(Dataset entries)
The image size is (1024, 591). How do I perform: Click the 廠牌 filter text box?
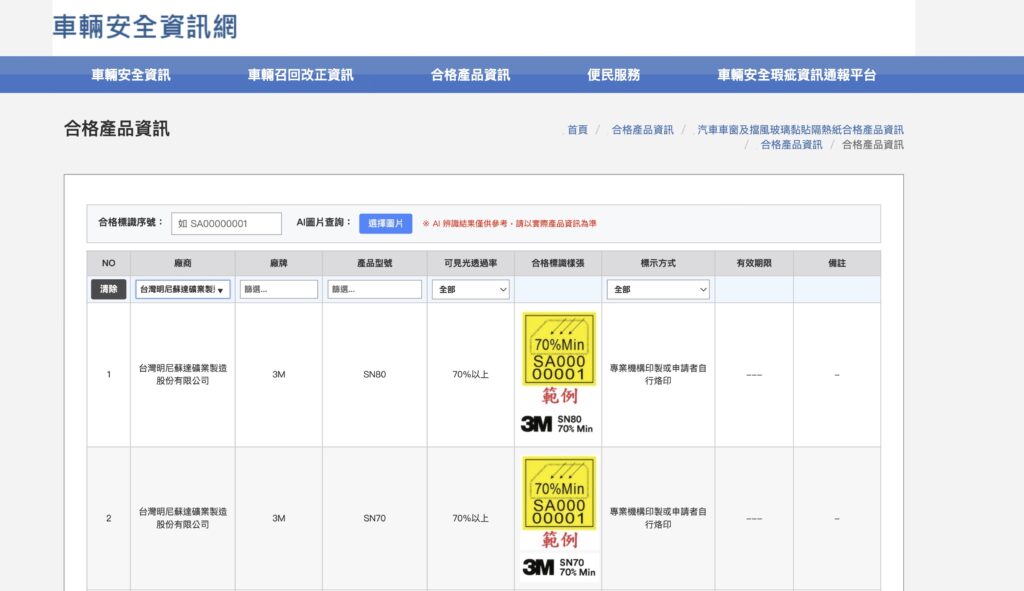pos(281,289)
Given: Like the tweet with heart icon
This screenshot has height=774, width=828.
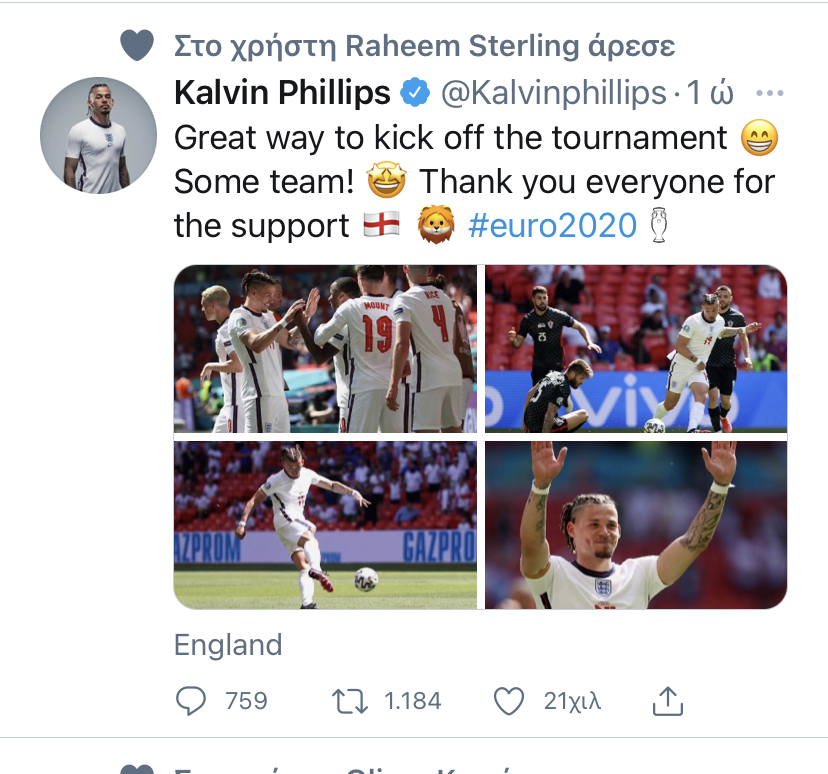Looking at the screenshot, I should click(x=511, y=701).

◆ WHAT YOU NEED TO DO ◆
The entries above need to be transcribed word for word, and the pictures stay out.

◆ TASK RESULT ◆
The image size is (1024, 591). How do I perform: Click the 廠牌 filter text box?
pos(281,289)
Given: Like the tweet with heart icon
This screenshot has height=774, width=828.
Looking at the screenshot, I should click(x=511, y=701).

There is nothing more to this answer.